Твой путь (СИ) - Кононова Татьяна Андреевна. Страница 12

— Расскажи, откуда ты меня знаешь, — попросила Ивенн. — И о Хранителях, если тебе известно достаточно.

— Я не смогу рассказать тебе всего так, чтобы ты будто прожила свою жизнь заново, — начал Иттрик, переведя взгляд в сторону окна. — Подле тебя всё это время был не я, поэтому каждого дня мне, конечно, не упомнить. Но постараюсь. Когда мы встретились первый раз, мы были совсем ещё детьми — мне минул двенадцатый солнцеворот, тебе, кажется, восьмой. По правде говоря, я плохо помню тебя в те дни, я и себя-то толком не помнил. А встретились мы весьма необычным образом… Ты меня в лесу отыскала. Я бежал за помощью, хотел защитить своих родных от Астры…

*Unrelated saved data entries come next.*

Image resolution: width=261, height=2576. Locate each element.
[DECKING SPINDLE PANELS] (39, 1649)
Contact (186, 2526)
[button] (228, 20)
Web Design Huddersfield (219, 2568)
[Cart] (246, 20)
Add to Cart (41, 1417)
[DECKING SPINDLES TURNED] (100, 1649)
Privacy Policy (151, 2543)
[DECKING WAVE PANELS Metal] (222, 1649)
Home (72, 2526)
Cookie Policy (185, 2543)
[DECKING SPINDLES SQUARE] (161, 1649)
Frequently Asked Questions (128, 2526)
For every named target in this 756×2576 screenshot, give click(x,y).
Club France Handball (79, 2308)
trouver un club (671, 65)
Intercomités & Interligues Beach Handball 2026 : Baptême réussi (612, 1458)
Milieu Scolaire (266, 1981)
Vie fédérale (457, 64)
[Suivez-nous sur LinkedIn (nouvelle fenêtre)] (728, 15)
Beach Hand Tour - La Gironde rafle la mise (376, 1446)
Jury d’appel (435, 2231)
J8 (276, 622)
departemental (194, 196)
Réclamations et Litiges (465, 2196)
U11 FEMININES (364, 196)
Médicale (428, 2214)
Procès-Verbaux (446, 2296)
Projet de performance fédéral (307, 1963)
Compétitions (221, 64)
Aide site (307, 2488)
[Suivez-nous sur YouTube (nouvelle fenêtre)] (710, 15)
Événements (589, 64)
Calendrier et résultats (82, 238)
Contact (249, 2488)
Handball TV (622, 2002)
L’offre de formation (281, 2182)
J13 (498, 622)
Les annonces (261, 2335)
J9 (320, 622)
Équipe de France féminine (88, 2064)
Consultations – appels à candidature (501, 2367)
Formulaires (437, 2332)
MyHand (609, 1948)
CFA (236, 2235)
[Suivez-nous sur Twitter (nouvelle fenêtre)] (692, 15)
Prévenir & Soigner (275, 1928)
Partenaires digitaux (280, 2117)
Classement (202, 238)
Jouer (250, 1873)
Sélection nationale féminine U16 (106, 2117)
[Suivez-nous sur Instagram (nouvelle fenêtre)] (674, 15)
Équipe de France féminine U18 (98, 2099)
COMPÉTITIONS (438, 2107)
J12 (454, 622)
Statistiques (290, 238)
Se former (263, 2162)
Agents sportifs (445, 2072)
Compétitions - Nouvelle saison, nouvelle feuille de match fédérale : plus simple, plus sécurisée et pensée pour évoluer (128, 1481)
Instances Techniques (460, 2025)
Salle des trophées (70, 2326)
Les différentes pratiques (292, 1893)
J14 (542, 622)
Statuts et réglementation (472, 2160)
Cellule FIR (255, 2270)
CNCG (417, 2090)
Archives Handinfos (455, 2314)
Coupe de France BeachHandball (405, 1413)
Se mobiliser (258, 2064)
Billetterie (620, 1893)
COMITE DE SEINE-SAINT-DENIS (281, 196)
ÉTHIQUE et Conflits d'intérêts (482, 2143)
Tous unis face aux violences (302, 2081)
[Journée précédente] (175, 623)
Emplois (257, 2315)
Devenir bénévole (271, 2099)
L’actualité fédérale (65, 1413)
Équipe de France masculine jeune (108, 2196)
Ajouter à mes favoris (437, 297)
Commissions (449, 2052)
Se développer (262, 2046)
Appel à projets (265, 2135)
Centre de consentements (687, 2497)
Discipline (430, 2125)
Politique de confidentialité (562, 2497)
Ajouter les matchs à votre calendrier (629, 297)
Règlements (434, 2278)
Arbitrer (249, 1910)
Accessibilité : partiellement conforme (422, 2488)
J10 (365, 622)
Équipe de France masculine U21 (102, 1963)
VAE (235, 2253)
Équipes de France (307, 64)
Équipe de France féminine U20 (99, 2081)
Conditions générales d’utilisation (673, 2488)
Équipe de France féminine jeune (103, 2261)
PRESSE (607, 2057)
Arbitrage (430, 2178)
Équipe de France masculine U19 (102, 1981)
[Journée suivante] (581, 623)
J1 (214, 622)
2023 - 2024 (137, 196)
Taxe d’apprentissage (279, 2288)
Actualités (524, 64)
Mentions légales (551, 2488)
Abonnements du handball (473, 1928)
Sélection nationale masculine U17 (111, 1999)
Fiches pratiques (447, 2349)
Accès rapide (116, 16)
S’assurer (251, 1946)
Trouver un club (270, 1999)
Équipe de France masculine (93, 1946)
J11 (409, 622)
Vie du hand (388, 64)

Голос его дрогнул, и он на мгновение умолк, перевёл дыхание. Уж седьмая зима минула, а всё равно больно вспоминать, хоть и говорят, что время лечит, это не совсем правда.

— Астры?

— Ведьма, — пояснил он. — Рыжая. Тьмой владеет. Ученица самого духа Нави. С матерью моей не поладила, а за что — ветер знает… Как надо понимать, дойти до деревеньки сил у меня не хватило. Ты ходила за мною, я помню тебя, твои глаза, твои руки, — забывшись, он слегка сжал её тонкие тёплые пальцы, но она не отстранилась, только глаза опустила, — ты и твоя матушка. Но… я ушёл. Сюда. И всё это время надеялся и молился… всем богам молился, Сварогу-батюшке особенно… чтобы ты не пришла.

Навряд ли ты помнишь, но весь минувший солнцеворот вы собирали руны богов, чтобы соединить их в круг и в Ночь Серебра загадать желание. Вы хотели примирить Свет и Тьму, чтобы они стали единым целым. И ещё Йала говорил, что ты способна закрыть врата в Навь. Они только тех послушаются, у кого Свет и Тьма в сердце единовременно.

— Разве я одна такая? — усмехнулась Ивенн.

— Одна, — серьёзно ответил Иттрик. — Ну, не совсем… Ты и правитель Земель Тумана, лорд Эйнар Альд Мансфилд.

Девушка задумчиво потёрла переносицу, нахмурилась, пытаясь вызвать хотя бы какую-нибудь ассоциацию с этим именем, но — ничего. Раньше она его не слышала. Да и не могла слышать.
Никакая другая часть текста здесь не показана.